Letter to the Editor: SJP Clear About Intentions, Doesn’t Claim to be Balanced
By Claire Rann '09
It is interesting to me that in a letter asking Students for Justice in Palestine (SJP) to more adequately address both sides of the issue, the authors do not attempt to contextualize the cartoon they so strongly criticized, the cartoon that was a major part of Romain’s opening comments. A Brazilian artist created the cartoon in March of 2008 in response to Israeli Deputy Defense Minister Matan Vilnai’s comment that the Palestinians will bring a holocaust on themselves if Hamas continues firing missiles at Israel. While I will not argue that either party should have invoked the term or an image associated with it, for Glasser and Swerdlow, who have stated that they want all sides of complicated situations to be addressed, to decry the image as “offensive” without addressing the situation in which it arose is hypocritical. Furthermore, I take issue with the authors’ conflation of the word “holocaust” with the Jewish holocaust. Just as no one group can claim to have a monopoly on suffering and oppression, the Jewish holocaust should not have a monopoly on the term when millions of other peoples have suffered (and, indeed, continue to suffer) from lesser recognized acts of genocide regardless of the scope.
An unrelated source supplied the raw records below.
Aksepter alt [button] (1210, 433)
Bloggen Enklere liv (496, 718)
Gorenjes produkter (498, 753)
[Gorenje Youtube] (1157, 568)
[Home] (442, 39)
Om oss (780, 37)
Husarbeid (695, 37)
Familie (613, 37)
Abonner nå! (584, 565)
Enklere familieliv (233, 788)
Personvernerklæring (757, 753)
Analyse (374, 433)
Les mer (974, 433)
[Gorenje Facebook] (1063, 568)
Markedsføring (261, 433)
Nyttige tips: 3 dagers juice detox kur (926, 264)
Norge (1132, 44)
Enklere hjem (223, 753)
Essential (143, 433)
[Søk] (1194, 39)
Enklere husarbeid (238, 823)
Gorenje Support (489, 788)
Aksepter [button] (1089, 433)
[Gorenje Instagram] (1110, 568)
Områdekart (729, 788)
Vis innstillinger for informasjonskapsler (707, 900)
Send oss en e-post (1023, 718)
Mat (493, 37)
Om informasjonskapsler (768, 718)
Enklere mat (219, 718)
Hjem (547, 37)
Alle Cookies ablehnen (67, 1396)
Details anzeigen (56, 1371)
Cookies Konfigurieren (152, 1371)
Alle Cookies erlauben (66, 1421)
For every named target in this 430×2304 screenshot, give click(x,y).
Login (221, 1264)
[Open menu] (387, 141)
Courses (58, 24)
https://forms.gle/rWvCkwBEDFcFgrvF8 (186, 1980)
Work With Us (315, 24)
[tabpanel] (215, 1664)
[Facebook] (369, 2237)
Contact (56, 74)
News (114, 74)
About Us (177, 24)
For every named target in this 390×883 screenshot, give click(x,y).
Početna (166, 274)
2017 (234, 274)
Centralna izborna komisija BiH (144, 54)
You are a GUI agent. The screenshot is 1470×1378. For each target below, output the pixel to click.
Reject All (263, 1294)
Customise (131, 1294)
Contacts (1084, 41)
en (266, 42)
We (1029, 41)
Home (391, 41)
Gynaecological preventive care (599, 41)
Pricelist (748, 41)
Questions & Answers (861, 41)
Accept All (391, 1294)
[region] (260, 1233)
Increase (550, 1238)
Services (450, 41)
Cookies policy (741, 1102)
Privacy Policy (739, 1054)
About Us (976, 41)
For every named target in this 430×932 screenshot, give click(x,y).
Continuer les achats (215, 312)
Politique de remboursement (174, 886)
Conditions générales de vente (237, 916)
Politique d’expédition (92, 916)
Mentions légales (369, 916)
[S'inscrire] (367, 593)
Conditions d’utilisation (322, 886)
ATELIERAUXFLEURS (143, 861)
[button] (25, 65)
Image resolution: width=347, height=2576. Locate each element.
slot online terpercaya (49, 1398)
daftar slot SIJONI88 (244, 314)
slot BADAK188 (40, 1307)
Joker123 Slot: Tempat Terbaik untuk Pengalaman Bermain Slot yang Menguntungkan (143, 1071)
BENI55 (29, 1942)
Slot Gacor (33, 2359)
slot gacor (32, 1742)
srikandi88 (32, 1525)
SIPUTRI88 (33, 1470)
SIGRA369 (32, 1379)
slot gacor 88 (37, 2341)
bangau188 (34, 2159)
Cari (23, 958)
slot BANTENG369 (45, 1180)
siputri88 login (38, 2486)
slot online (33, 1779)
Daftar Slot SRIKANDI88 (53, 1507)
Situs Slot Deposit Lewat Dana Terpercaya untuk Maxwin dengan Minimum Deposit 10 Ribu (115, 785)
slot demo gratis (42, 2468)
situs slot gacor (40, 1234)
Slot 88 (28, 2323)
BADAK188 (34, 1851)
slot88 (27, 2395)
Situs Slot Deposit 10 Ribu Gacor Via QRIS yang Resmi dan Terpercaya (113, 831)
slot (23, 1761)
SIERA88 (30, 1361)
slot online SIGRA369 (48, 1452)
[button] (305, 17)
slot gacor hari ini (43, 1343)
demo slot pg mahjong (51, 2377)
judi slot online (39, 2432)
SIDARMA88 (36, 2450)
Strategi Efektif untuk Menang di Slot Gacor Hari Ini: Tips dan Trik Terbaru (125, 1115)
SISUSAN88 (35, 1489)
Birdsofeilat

Some will argue that it is hypocritical of me as a member of SJP to criticize Glasser and Swerdlow for not addressing all sides of a contentious debate when I have participated in events that do not always live up to this standard. SJP’s mission statement, however, does not express this interpretation of “objectivity” as one of the group’s values. Rather, the group is dedicated specifically to “illuminating the many human rights violations in this region because of the dearth of information in the American media about Palestinian suffering in the West Bank, Gaza, and Israel proper as well as the surrounding Arab states” (“Amherst Students Seek to Expose Palestinian Plight,” Issue 11, The Student). We do not purport to tell all sides of the story and are very open about that fact with our audiences. I agree with Glasser and Swerdlow that “[Amherst students] should know to question all sources and strive to understand the greater picture and deeper implications of the information before us.” We conceive events like our recent multimedia exhibit and panel in the hopes not that people merely read our posters or listen to our speakers and decide to become unbending vigilantes for the Palestinian cause, but that these displays and discourses will encourage participants to delve further into the issues at hand. We want to be the starting-off point for substantive debates, not the final word. Because of this value, we have been very careful not to pretend to objectivity, as the very mainstream media sources we criticize do, in our group’s actions. Obviously members of the group have opinions and agendas that our events reflect, but I do not think that the group should be criticized for that when its members are up-front about our intentions, and our mission statement very clearly explains those intentions.